Work to complete =
Take from the data every line in which the word "Toggle" is found.

Exercise materials =
# # # # # # #
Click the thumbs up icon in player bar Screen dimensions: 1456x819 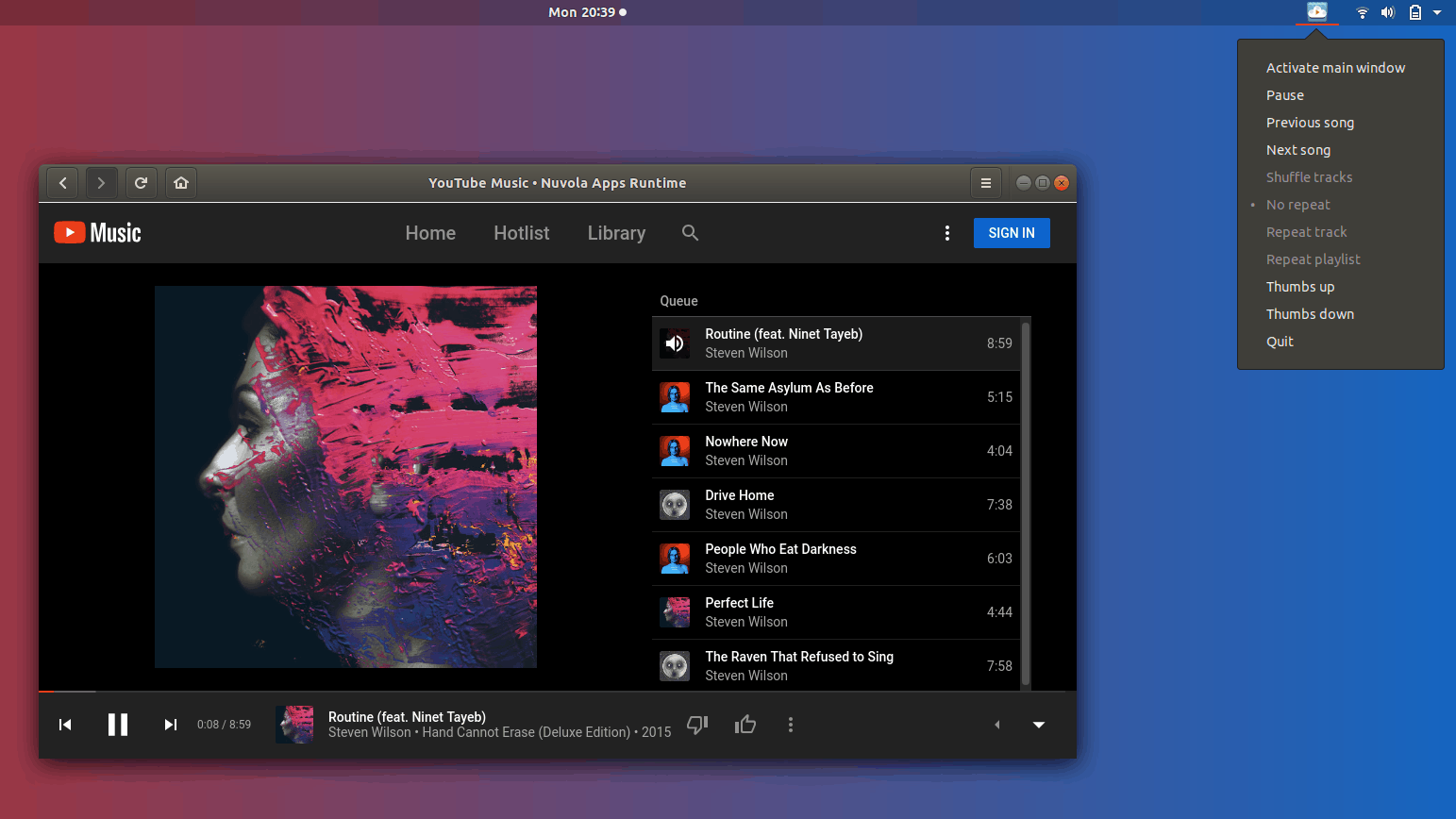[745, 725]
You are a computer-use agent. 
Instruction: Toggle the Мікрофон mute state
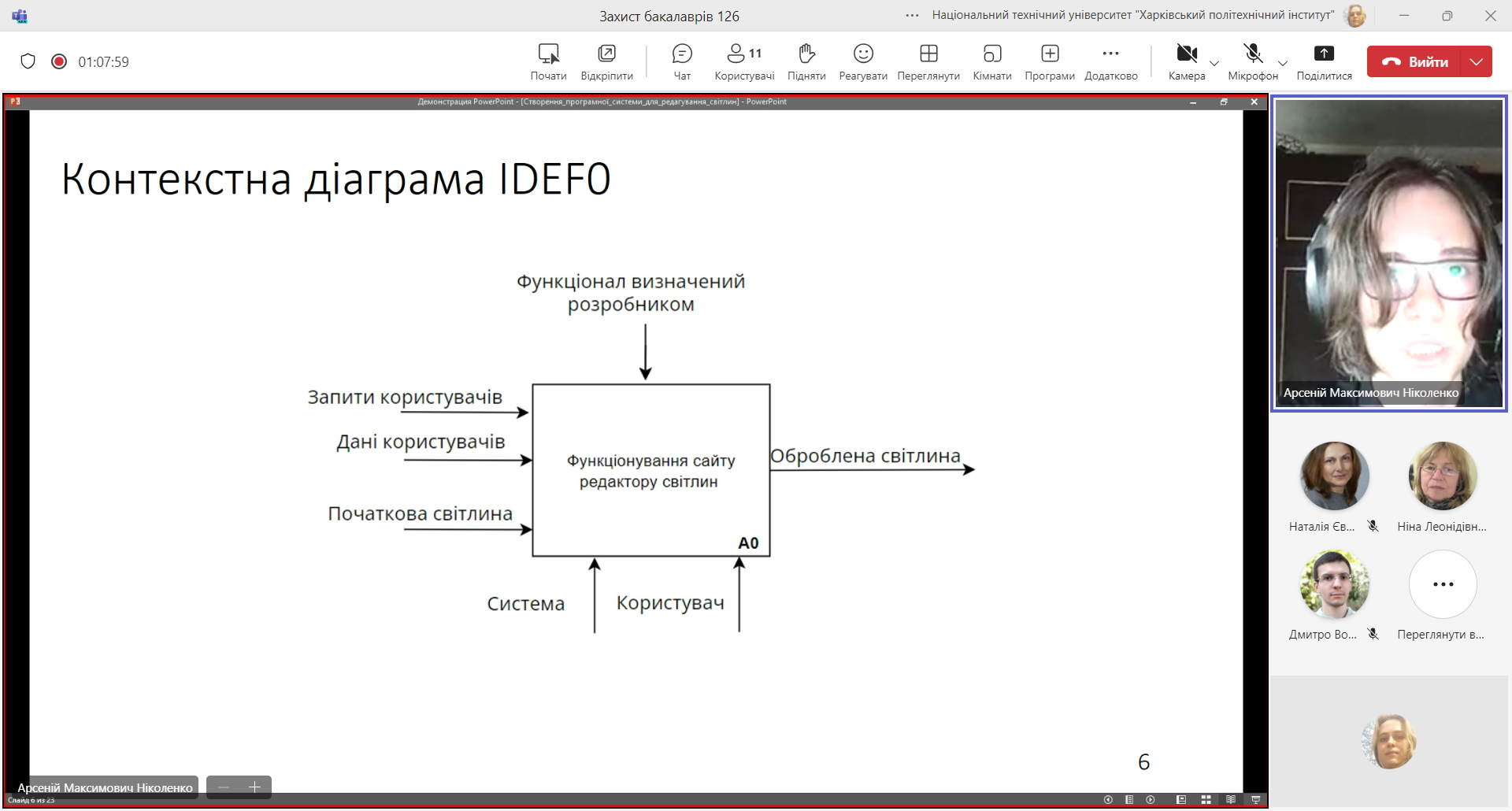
# # # # # # #
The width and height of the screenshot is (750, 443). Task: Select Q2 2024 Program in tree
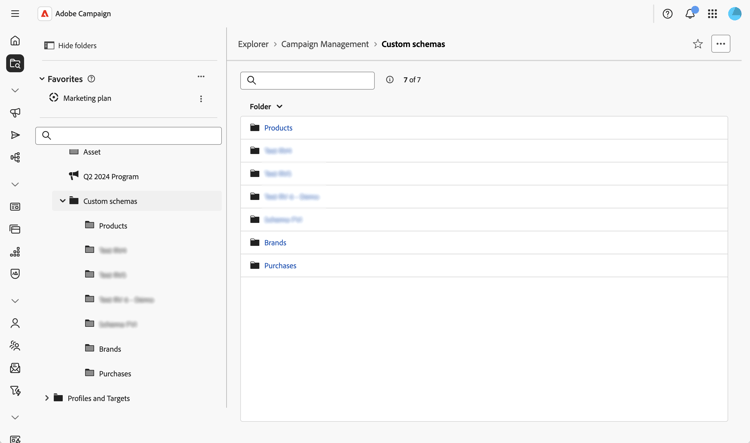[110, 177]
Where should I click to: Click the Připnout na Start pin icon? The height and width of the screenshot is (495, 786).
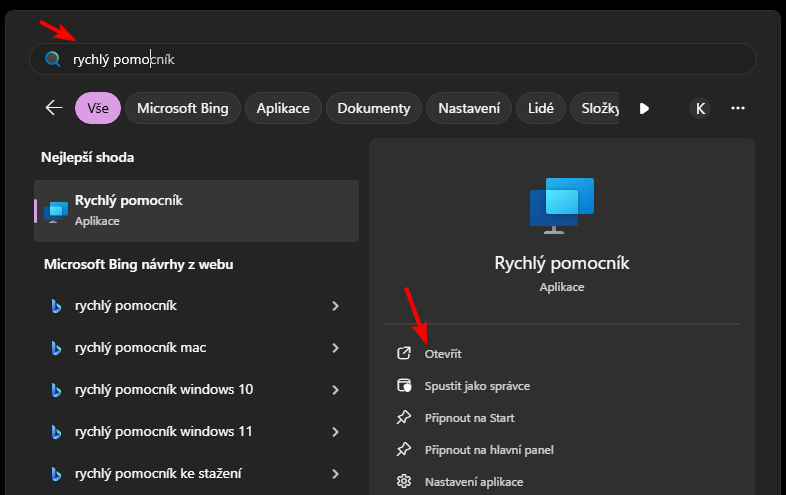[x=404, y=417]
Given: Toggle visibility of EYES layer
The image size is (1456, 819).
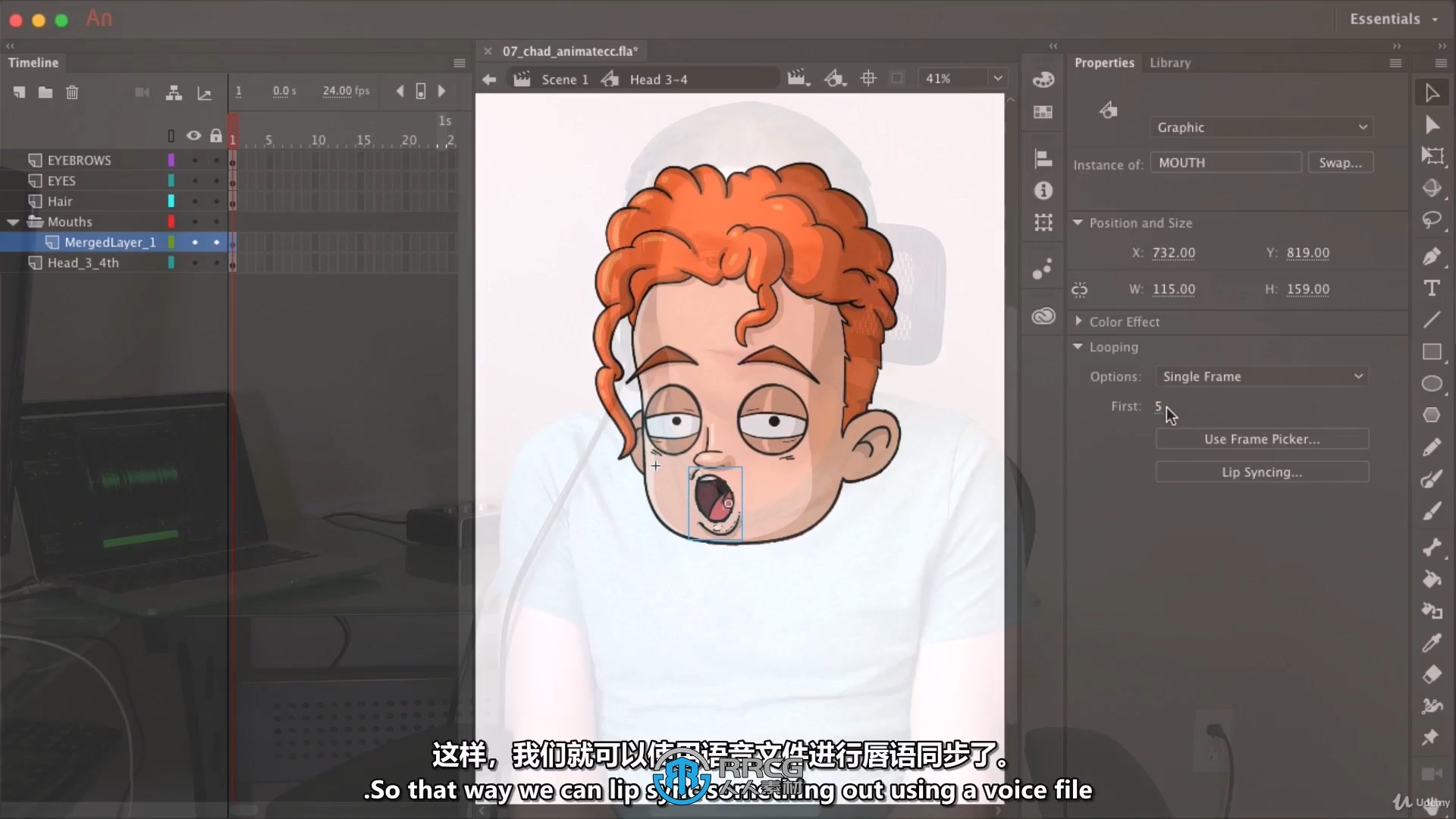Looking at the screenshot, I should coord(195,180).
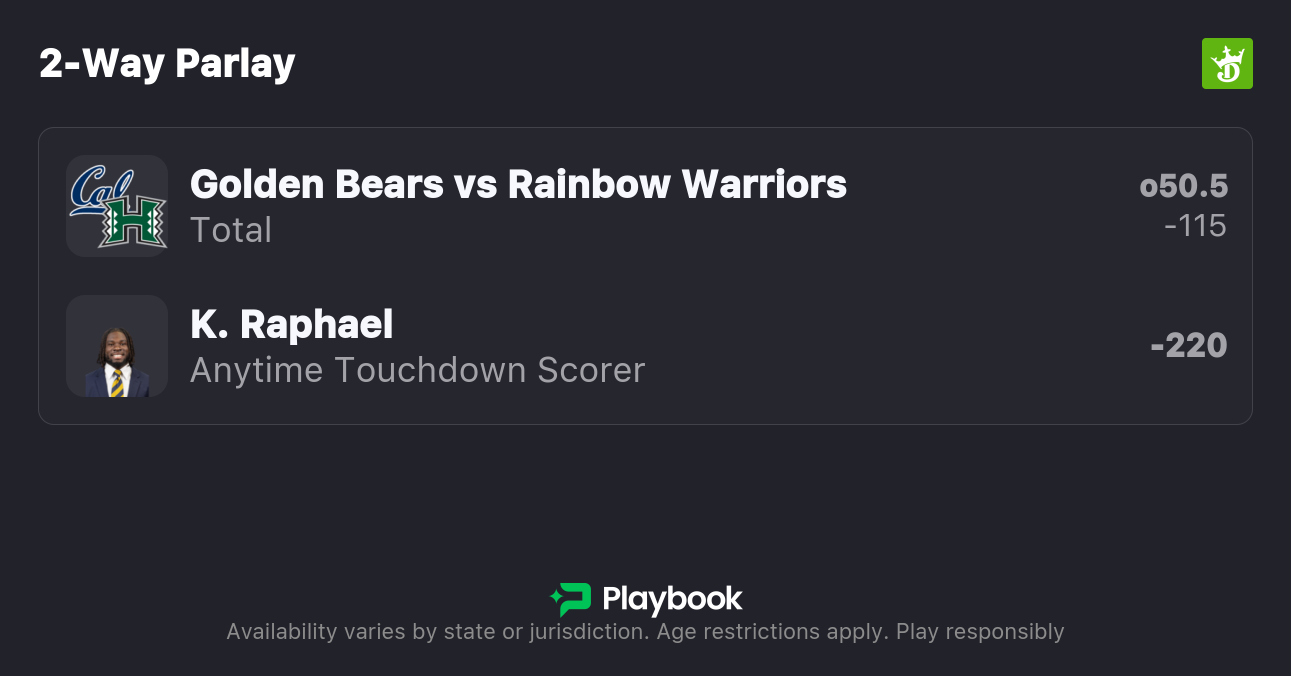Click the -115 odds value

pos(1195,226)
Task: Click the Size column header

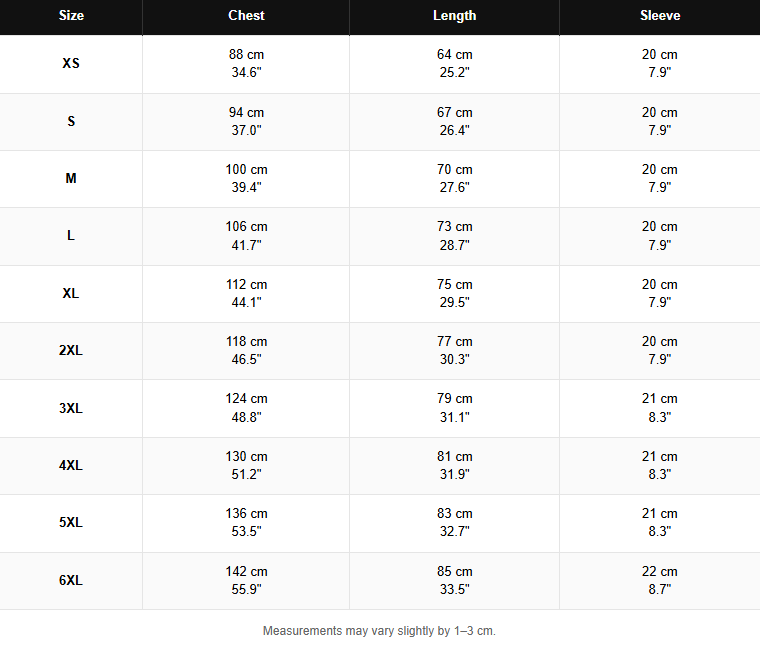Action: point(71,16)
# # # # # # #
Exercise answer =
Instruction: Toggle the Мікрофон mute state
Given: Toggle visibility of EYES layer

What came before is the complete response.